Пузя презирал Даню до глубины своей души, в которой тому же Дане безмерно завидовал, а Даня страшно любопытствовал о бараньей жизни, ничего в ней не понимая. Зная о взаимодействии с новыми воротами, Пузя с легкой душой соглашался с сезонной стрижкой, однако, учитывая дубленки и, не дай бог, шашлыки, держал под копытом выводок юных барашков. Втайне он мечтал о личном пастбище и для начала точил зубы на запад, на лягушачье побережье, клочок болота, бесплодный, зато исторически наш, бараний.

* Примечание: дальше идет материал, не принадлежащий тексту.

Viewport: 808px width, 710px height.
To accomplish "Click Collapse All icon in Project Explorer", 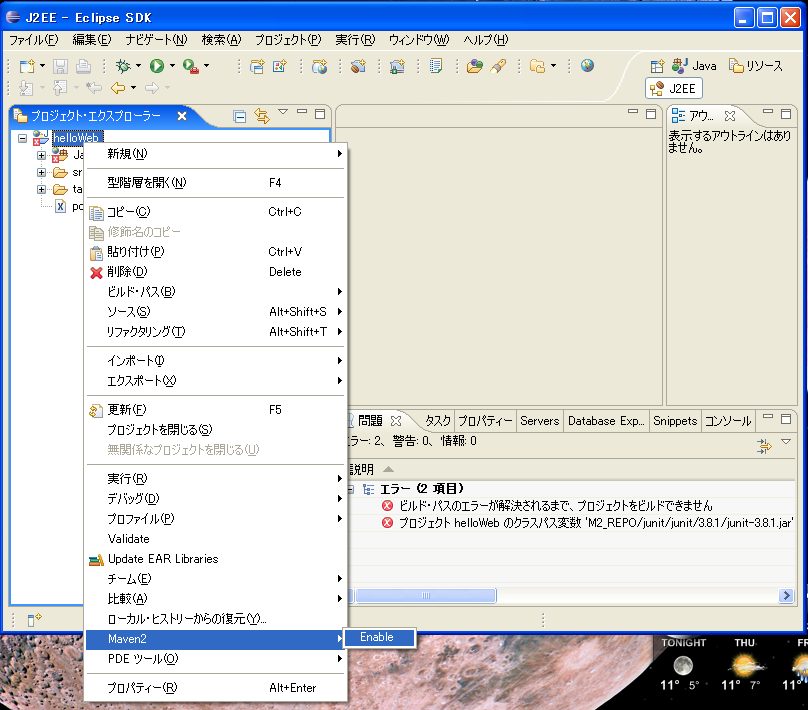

По большому счету в Пузю вмещалось, грубо говоря, полмысли, о последствиях, всегда для него пагубных, он и не подозревал, а когда неизбежно случались, балдел и поступал еще пакостнее. Дане до его высот было как до облаков, все, что он умел, трясти бородой без толку да махать во все стороны рыжеватым клоком шерсти меж рогов. Но их, Пузю и Даню, тянуло друг к другу - смесь любопытства, неприязни, зависти и симпатии в одной упаковке. Еще барана Пузю грело воспоминание. Когда козел Даня бился за главенство и явно сопернику уступал, Пузя на своем берегу так рьяно заблеял, что козы кинулись врассыпную, соперник обомлел и Даня врезал ему рогом под дых. Даня был обязан испытывать благодарность, да козы не хотели прощать перепуга, а без их поддержки Даня ни шагу. Хотя Пузя и сам добра не помнил, на Даню он обиделся и затаил злобу, велев в приказном порядке звать его «козел вонючий».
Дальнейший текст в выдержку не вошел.